Viewing the Book Inside of Canvas
Once you’ve imported the course content and configured Pressbooks as an LTI Provider ‘app,’you’ll see that each of the chapters in your book will be imported as separate links in the course ‘Modules’ section, with each of the book’s parts comprising a separate module [as seen at left]. You can rearrange these individual links and publish in Canvas as desired.
When an LTI link is launched, you’ll notice that the content loads directly in an iFrame within the Canvas content viewer pane, as though the content was native content to the LMS [sample chapter in Canvas shown at left]. Your books will likely look a bit different, as I’ve written a bit of custom CSS that left aligns the text wrapper and strips out extraneous navigation elements from a Pressbook when loaded in the Canvas pane, but the basic principle is pretty straightforward.
It’s worth noting also that what’s being loaded is the live published page in the actual Pressbook. This means that if a book is in active use in multiple courses and you need to correct errata during a semester, you can simple fix it one time (in the source Pressbook) and the changes will be instantly visible upon the next load to all of the courses where the book is linked.

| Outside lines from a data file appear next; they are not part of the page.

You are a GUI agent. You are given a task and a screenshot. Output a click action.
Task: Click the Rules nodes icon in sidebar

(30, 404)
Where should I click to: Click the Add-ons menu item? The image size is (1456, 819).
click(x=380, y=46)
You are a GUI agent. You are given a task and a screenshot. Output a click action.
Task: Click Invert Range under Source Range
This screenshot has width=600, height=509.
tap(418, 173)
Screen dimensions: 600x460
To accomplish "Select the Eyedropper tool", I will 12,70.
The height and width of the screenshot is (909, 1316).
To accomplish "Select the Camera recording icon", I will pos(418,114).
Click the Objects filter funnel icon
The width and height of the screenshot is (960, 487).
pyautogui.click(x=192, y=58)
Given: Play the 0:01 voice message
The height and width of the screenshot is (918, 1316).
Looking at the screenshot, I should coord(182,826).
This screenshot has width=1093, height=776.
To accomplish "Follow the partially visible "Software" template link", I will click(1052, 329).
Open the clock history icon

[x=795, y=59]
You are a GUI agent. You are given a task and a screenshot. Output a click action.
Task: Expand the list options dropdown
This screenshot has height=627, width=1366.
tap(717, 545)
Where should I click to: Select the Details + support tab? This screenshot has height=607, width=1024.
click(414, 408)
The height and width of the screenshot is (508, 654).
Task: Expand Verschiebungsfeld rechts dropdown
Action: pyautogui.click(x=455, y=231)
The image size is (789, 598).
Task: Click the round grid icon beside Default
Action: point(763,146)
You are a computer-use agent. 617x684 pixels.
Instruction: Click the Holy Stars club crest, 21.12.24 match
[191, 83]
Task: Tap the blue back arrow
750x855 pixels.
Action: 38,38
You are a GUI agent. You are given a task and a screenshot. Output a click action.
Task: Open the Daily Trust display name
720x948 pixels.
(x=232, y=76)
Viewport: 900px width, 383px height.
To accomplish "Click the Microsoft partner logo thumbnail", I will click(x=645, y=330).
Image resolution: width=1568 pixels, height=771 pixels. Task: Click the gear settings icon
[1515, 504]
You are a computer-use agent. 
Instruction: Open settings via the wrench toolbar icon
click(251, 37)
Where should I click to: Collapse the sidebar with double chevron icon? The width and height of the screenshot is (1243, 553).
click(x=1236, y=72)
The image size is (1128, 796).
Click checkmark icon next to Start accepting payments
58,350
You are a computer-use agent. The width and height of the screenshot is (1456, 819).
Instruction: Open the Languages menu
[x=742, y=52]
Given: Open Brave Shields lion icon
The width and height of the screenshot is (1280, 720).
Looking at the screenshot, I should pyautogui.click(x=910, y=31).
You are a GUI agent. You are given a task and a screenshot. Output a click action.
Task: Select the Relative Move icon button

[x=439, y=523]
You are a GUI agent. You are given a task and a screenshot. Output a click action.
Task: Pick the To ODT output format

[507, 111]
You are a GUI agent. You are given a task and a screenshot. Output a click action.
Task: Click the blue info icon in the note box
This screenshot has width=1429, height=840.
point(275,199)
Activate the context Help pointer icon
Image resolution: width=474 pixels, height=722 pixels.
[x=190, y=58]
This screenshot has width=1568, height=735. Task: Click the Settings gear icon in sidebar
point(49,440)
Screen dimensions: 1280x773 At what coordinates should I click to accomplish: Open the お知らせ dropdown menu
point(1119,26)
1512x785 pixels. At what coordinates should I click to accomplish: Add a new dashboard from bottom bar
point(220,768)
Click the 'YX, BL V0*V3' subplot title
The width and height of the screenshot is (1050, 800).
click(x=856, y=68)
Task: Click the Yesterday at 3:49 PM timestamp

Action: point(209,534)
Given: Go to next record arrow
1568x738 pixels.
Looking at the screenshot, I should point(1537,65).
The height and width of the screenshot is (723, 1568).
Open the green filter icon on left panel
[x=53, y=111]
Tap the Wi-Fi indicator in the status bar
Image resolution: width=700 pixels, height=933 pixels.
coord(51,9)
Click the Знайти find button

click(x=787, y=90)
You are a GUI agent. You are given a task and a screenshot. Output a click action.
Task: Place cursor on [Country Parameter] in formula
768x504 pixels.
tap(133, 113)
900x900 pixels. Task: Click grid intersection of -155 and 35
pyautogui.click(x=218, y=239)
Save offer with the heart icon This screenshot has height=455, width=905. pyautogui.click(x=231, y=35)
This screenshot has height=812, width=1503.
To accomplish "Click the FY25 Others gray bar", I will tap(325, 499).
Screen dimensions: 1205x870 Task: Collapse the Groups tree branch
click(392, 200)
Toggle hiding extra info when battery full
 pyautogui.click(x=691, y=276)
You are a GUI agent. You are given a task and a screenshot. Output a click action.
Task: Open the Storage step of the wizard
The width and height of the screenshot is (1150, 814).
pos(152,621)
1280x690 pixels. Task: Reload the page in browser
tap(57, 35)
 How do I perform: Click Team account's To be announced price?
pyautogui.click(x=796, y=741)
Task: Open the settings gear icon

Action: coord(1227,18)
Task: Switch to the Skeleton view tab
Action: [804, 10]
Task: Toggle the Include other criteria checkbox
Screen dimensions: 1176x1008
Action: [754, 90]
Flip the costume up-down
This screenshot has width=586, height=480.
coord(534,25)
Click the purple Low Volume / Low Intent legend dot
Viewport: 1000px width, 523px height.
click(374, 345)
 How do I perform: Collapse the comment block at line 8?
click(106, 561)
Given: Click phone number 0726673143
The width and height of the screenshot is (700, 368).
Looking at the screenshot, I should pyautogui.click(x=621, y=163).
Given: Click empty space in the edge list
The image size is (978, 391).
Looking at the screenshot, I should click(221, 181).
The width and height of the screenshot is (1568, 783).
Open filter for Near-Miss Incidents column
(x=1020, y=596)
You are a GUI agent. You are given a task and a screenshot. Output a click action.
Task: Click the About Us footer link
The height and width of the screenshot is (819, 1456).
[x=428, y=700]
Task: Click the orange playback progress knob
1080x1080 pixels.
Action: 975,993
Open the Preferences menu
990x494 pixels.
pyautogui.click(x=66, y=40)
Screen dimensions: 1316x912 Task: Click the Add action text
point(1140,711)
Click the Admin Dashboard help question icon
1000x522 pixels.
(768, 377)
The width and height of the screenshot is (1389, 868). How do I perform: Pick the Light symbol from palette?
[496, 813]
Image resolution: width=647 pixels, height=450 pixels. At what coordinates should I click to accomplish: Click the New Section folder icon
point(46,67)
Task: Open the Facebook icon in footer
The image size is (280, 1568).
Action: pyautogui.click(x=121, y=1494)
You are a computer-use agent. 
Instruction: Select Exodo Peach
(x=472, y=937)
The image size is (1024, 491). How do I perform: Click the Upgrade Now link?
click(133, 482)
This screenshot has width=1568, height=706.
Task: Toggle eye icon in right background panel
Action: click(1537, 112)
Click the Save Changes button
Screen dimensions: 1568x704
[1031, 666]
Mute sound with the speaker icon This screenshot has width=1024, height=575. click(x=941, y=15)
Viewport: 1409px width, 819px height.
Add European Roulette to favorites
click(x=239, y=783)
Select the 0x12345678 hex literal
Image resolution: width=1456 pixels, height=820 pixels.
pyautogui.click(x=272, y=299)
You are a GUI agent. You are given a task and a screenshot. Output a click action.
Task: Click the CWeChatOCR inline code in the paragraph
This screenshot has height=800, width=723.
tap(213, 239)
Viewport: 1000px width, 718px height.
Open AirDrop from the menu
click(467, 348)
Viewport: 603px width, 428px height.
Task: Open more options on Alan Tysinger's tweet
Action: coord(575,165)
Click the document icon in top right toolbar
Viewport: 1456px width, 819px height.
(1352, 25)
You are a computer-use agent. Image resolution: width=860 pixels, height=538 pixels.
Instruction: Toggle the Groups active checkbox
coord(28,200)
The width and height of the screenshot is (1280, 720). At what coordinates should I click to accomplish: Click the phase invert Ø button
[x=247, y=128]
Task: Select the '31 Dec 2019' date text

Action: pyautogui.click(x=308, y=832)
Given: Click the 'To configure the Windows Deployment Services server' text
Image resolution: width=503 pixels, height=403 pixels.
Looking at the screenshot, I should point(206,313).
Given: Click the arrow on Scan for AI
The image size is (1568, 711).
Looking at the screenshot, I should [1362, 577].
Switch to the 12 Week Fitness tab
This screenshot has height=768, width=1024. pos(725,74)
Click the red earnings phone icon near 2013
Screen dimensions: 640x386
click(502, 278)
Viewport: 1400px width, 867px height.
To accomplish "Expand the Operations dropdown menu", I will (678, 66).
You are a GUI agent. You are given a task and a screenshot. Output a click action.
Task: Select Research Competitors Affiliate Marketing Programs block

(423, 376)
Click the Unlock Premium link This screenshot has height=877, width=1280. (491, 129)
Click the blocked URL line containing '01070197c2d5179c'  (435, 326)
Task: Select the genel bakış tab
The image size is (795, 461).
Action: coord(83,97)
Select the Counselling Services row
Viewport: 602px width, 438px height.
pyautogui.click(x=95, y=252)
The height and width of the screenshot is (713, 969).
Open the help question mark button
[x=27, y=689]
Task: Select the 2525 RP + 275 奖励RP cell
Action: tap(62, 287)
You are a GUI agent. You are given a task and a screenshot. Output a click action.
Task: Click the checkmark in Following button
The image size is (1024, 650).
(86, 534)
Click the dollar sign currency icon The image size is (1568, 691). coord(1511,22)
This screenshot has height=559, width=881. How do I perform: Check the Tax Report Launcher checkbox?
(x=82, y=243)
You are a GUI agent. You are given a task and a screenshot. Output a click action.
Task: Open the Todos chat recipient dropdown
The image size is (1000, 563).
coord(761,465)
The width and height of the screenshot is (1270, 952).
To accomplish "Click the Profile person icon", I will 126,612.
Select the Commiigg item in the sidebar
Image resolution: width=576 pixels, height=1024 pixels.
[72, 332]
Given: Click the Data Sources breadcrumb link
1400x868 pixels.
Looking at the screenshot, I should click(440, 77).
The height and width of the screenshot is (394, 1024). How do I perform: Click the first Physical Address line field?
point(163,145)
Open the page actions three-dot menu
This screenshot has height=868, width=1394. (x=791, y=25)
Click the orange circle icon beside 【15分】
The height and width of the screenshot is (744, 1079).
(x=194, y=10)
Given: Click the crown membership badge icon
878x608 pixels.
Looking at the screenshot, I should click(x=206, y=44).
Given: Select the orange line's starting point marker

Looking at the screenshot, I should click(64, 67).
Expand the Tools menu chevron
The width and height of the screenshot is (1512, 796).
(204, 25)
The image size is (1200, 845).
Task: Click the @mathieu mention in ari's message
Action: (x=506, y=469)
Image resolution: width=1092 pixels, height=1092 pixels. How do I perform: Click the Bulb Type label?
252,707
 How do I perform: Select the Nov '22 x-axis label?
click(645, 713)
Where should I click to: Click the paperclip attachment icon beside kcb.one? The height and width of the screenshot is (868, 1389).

Canvas isn’t hosting any of this content or making local copies, it’s just pointing to the published Pressbook via LTI link.
This guide has already run on quite long, so I’ll leave it here for now, but in a future post I plan to describe some of our work adding annotation and interactive elements to our Pressbooks, and some experimental work we’ve done extending this basic LTI connection to send information about learner performance on those interactive elements back to the Canvas gradebook.